He started to write and threw the pen to the floor as it sputtered and ruined his handiwork.

"Why, what's the matter, Mr. Calhoun?" cried Eells in astonishment, as the crowd came piling in.

"Gimme a pen!" commanded Wunpost, and, having seized the cashier's, he began laboriously to write. "There!" he said, shoving the check through the wicket; and then he stood waiting, expectant.

The cashier glanced at the check and passed it back to Eells, who had hastened behind the grille, and then they looked at each other in alarm.

"Why—er—this check," began Eells, "calls for forty-two thousand, eight hundred and fifty-two dollars. Do you want all that money now?"

"W'y, sure!" shrilled Wunpost, "didn't I tell you I wanted it?"

"Well, it's rather unusual," went on Judson Eells lamely, and then he spoke in an aside to his cashier.

"No! None of that, now!" burst out Wunpost in a fury, "don't you frame up any monkey-business on me! I want my money, see? And I want it right now! Dig up, or I'll wreck the whole dump!"

He brought his hand down again and Judson Eells retired while the cashier began to count out the bills.

"Here!" objected Wunpost, "I don't want all that small stuff—where's those thousand dollar bills I turned in? They're gone? Well, for cripes' sake, did you think they were a present?"

The clerk started to explain, but Wunpost would not listen to him.

"You're a bunch of crooks!" he burst out indignantly. "I only deposited that money on a bet! And here you turn loose and spend the whole roll, and start to pay me back in fives and tens."

"No, but Mr. Calhoun," broke in Judson Eells impatiently, "you don't understand how banking is done."

"Yes I do!" yelled back Wunpost, "but, by grab, I had a dream, and I dreamt that your danged bank was broke! Now gimme my money, and give it to me quick or I'll come in there and git it myself!"

He waited, grim and watchful, and they counted out the bills while he nodded and stuffed them into his shirt. And then they brought out gold in government-stamped sacks and he dropped them between his feet. But the gold was not enough, and while Eells stood pale and silent the clerk dragged out the silver from the vault. Wunpost took them one by one, the great thousand dollar sacks, and added them to the pile at his feet, and still his demand was unsatisfied.
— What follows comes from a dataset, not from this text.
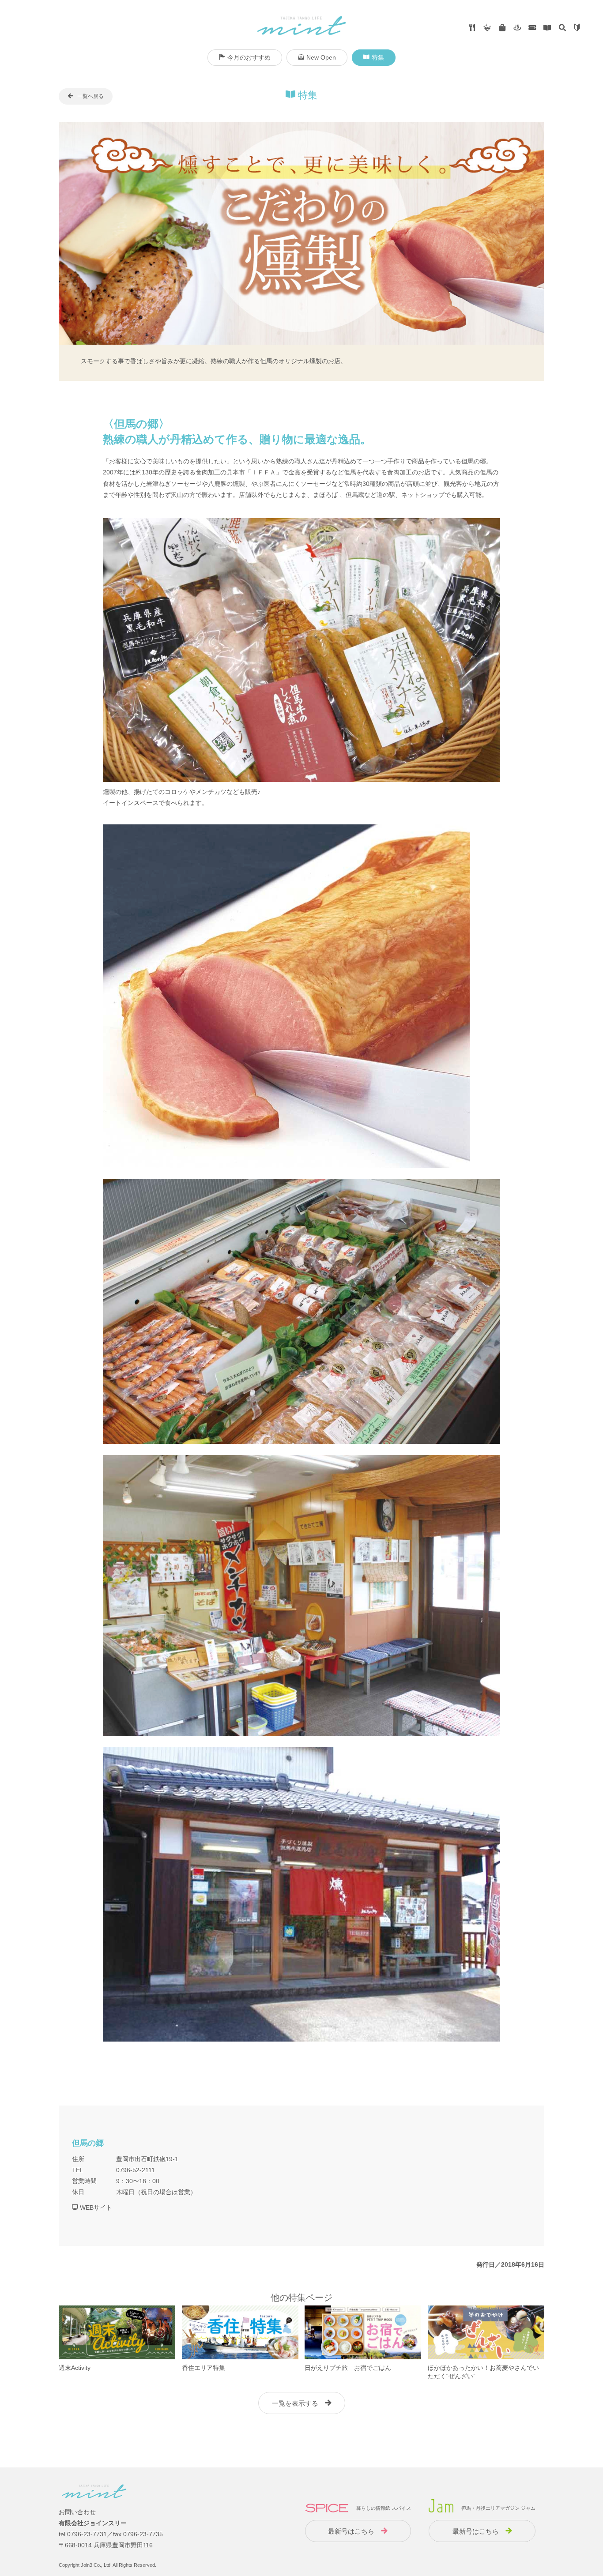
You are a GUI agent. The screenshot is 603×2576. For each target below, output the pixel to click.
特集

"Well, I'm sorry," said Eells, "but that's all we have. And I consider this very unfair."

"Unfair!" yelled Wunpost. "W'y, you doggone thief, you've robbed me of two thousand dollars. But that's all right," he added; "it shows my dream was true. And now your tin bank is broke!"

He turned to the crowd, which looked on in stunned silence, and tucked in his money-stuffed shirt.

"So I'm a blow-hard, am I?" he inquired sarcastically, and no one said a word.



CHAPTER XXIX

IN TRUST

There was cursing and wailing and gnashing of teeth in Blackwater's saloons that night, and some were for hanging Wunpost; but in the morning, when they woke up and found Eells and Lapham gone, they transferred their rage to them. A committee composed of the dummy directors, who had allowed Eells to do what he would, discovered from the books that the bank had been looted and that Eells was a fugitive from justice. He had diverted the bank's funds to his own private uses, leaving only his unsecured notes; and Lapham, the shrewd fox, had levied blackmail on his chief by charging huge sums for legal service. And now they were both gone and the Blackwater depositors had been left without a cent.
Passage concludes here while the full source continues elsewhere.